◆ **Exercise directions**
Lay out the records as a numbered list, leaving out any blank lines.

Some records:
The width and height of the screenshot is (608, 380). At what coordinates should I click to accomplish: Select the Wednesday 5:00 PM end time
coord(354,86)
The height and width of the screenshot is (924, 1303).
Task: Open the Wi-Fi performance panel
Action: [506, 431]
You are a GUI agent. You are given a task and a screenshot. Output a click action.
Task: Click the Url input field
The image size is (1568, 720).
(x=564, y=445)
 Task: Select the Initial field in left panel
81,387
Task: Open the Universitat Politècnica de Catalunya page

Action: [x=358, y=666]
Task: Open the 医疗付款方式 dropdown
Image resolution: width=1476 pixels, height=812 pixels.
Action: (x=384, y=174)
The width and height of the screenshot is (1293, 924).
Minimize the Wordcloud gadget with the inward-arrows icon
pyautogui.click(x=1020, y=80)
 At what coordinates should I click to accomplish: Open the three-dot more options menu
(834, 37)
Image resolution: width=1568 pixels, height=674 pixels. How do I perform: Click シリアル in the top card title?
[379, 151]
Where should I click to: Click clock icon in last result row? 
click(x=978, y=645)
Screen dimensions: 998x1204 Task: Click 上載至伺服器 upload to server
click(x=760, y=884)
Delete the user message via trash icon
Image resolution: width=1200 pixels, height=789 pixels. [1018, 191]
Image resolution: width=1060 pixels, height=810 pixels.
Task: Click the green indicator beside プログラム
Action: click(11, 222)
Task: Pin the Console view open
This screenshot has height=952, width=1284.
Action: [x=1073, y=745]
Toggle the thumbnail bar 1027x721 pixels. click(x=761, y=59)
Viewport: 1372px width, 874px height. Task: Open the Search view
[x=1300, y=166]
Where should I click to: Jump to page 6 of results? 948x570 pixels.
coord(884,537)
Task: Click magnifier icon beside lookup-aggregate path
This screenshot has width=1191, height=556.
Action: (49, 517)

◆ **Completed task**
1. The width and height of the screenshot is (608, 380). At what coordinates should I click to accomplish: Select the Wednesday 5:00 PM end time
2. coord(354,86)
3. The height and width of the screenshot is (924, 1303).
4. Task: Open the Wi-Fi performance panel
5. Action: [506, 431]
6. You are a GUI agent. You are given a task and a screenshot. Output a click action.
7. Task: Click the Url input field
8. The image size is (1568, 720).
9. (x=564, y=445)
10.  Task: Select the Initial field in left panel
11. 81,387
12. Task: Open the Universitat Politècnica de Catalunya page
13. Action: [x=358, y=666]
14. Task: Open the 医疗付款方式 dropdown
15. Image resolution: width=1476 pixels, height=812 pixels.
16. Action: (x=384, y=174)
17. The width and height of the screenshot is (1293, 924).
18. Minimize the Wordcloud gadget with the inward-arrows icon
19. pyautogui.click(x=1020, y=80)
20.  At what coordinates should I click to accomplish: Open the three-dot more options menu
21. (834, 37)
22. Image resolution: width=1568 pixels, height=674 pixels. How do I perform: Click シリアル in the top card title?
23. [379, 151]
24. Where should I click to: Click clock icon in last result row? 
25. click(x=978, y=645)
26. Screen dimensions: 998x1204 Task: Click 上載至伺服器 upload to server
27. click(x=760, y=884)
28. Delete the user message via trash icon
29. Image resolution: width=1200 pixels, height=789 pixels. [1018, 191]
30. Image resolution: width=1060 pixels, height=810 pixels.
31. Task: Click the green indicator beside プログラム
32. Action: click(11, 222)
33. Task: Pin the Console view open
34. This screenshot has height=952, width=1284.
35. Action: [x=1073, y=745]
36. Toggle the thumbnail bar 1027x721 pixels. click(x=761, y=59)
37. Viewport: 1372px width, 874px height. Task: Open the Search view
38. [x=1300, y=166]
39. Where should I click to: Jump to page 6 of results? 948x570 pixels.
40. coord(884,537)
41. Task: Click magnifier icon beside lookup-aggregate path
42. This screenshot has width=1191, height=556.
43. Action: (49, 517)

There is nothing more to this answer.